Pattern 1 is to iterate over row numbers, or better yet over the data frame “index” (i.e. row labels):

# OK
for n in range(len(data))
    firstname = data["Firstname"].iat[n]
    lastname = data["Lastname"].iat[n]

# Better
for ix in data.index:
    firstname = data.at[ix, "Firstname"]
    lastname = data.at[ix, "Lastname"]

Note the use of .at and .iat instead of .loc and .iloc here, to indicate that the result is always scalar (a single value) and not a series or data frame.

Pattern 2 is to use .itertuples, which tends to reduce dtype weirdness:

for row in data.itertuples():
    firstname = data.Firstname
    lastname = data.Lastname

Admittedly I’m not sure how well that works with null data.
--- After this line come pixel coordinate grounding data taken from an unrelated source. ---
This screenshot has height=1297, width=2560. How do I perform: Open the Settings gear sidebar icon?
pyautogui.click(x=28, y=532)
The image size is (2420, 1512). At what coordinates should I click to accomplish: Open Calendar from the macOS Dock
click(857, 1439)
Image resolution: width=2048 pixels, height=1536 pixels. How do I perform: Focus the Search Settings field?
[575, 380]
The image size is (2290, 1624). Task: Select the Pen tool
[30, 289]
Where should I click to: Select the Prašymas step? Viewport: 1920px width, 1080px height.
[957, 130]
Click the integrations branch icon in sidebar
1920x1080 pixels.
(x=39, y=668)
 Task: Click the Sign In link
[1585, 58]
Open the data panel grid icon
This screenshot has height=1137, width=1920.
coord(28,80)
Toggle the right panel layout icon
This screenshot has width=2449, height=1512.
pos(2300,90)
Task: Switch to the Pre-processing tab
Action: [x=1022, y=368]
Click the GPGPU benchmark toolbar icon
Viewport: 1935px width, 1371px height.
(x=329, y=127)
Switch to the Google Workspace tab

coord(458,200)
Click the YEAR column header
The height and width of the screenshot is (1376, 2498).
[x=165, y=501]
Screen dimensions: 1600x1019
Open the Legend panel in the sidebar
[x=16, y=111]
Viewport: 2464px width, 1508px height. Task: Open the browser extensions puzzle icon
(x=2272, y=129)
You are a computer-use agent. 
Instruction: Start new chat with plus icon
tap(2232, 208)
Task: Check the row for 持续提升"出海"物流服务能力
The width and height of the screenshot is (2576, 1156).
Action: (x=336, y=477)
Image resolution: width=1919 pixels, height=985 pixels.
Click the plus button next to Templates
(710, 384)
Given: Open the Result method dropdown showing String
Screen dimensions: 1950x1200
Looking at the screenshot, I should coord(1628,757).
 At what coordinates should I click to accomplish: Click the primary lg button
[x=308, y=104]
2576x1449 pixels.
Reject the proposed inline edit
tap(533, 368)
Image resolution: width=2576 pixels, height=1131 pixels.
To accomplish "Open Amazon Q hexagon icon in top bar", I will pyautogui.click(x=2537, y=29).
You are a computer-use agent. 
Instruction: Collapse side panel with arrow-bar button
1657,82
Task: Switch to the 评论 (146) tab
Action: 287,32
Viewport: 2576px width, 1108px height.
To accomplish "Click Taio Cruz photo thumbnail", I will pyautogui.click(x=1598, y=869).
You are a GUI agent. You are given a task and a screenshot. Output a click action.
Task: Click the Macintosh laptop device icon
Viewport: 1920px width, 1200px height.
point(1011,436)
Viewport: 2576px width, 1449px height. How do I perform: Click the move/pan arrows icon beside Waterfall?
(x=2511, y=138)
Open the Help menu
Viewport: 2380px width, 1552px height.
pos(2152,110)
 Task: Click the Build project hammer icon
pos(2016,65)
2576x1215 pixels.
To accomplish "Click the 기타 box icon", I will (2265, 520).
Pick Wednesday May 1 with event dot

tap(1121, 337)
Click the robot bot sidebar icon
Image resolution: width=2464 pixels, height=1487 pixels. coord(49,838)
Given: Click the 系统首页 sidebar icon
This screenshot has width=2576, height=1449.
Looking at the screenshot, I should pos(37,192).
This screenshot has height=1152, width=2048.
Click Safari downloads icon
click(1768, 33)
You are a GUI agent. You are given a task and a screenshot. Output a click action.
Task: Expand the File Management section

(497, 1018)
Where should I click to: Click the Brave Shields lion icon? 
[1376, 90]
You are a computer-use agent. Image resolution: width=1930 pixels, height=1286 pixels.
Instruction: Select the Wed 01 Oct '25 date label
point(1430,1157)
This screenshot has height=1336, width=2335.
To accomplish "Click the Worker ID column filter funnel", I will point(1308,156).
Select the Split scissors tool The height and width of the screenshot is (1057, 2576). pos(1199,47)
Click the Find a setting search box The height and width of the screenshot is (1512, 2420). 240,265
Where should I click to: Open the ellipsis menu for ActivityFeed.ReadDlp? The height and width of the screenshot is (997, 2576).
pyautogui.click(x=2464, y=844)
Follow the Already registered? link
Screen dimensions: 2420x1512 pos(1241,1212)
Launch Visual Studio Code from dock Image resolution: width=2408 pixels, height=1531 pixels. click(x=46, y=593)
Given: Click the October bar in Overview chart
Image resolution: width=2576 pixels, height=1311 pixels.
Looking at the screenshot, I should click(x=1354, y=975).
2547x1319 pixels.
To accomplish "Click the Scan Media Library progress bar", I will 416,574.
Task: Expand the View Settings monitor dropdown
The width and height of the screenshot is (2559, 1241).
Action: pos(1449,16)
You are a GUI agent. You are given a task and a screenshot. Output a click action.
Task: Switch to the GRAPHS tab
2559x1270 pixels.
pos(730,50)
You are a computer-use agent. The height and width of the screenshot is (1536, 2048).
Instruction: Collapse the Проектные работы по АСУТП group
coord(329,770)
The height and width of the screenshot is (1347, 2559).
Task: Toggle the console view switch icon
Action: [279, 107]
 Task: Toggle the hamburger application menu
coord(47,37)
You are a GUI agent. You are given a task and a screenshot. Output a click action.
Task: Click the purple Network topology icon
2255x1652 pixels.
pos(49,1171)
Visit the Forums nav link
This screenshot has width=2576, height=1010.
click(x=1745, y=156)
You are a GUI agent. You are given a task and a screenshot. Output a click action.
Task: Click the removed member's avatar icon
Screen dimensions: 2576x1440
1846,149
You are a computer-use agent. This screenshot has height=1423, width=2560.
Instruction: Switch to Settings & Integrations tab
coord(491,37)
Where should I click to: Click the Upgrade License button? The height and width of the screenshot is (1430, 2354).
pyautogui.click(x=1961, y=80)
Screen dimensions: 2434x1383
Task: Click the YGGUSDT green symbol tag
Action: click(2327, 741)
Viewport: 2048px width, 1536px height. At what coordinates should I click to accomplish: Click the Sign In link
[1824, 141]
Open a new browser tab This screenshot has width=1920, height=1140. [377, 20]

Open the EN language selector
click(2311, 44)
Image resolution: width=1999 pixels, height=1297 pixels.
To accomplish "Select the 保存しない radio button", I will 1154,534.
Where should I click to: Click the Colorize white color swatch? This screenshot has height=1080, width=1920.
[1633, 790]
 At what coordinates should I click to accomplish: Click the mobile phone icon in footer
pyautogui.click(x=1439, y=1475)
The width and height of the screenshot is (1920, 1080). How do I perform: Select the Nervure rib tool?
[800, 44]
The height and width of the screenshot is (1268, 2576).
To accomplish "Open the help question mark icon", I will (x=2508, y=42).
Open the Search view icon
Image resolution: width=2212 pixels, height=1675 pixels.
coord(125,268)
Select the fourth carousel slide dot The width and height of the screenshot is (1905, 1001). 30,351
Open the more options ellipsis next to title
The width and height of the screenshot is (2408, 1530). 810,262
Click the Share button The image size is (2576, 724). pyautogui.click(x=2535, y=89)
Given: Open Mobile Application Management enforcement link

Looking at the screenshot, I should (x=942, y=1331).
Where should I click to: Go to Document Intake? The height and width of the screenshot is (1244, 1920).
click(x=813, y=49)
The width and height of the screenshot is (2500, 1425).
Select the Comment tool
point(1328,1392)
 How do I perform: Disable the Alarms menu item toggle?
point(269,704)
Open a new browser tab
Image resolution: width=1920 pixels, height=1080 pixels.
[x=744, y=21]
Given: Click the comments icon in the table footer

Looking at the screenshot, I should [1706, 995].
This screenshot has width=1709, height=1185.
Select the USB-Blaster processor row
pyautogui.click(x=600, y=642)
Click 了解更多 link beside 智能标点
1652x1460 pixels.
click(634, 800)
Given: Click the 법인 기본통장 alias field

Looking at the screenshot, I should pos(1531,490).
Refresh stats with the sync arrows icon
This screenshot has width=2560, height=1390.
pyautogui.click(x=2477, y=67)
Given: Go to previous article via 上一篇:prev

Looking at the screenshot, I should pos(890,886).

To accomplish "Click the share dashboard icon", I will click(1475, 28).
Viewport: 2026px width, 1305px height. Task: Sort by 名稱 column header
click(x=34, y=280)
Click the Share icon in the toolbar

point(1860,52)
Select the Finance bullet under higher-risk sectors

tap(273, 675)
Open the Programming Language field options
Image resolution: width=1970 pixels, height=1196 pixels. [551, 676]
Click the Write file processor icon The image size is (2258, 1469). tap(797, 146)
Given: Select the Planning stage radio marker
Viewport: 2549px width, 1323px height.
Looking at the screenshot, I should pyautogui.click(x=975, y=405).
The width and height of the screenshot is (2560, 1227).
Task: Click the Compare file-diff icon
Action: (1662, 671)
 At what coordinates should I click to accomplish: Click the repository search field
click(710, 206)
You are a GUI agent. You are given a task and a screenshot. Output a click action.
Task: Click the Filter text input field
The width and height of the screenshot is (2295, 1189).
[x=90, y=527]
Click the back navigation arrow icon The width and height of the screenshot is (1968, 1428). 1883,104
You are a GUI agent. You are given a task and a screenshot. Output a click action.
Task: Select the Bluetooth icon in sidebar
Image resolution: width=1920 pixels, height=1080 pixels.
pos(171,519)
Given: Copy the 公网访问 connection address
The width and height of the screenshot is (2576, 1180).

The only time I ever deal with rows-as-series is when I’m using .apply(…, axis=1). In that situation, I figure it out on a case-by-case basis. I very rarely need it.

Finally, note that it’s usually a good idea to avoid inplace=True unless you know you have a good reason to use it, e.g. you are writing performance-sensitive code and you’ve systematically measured a meaningful difference.

That’s a good idea in general. However we get spreadsheets from customers with all kinds of garbage in the cells so that won’t work for us. Cells could have: embedded CRLF, embedded tabs, accented characters, and that’s just what we’ve found so far.

The odd thing is the accented characters do not show up when the file is opened in Excel. But my python program finds them.

I know this isn’t at all related to your original question, but look into text encoding! It’s how files represent characters as sequences of bytes. If two programs - for example, Excel and your Python script - read the same file but decode the bytes with different text encodings, it will appear with differences like this.

Recent Python versions decode text using UTF-8 by default. Excel or the original creator of the file perhaps used a different one.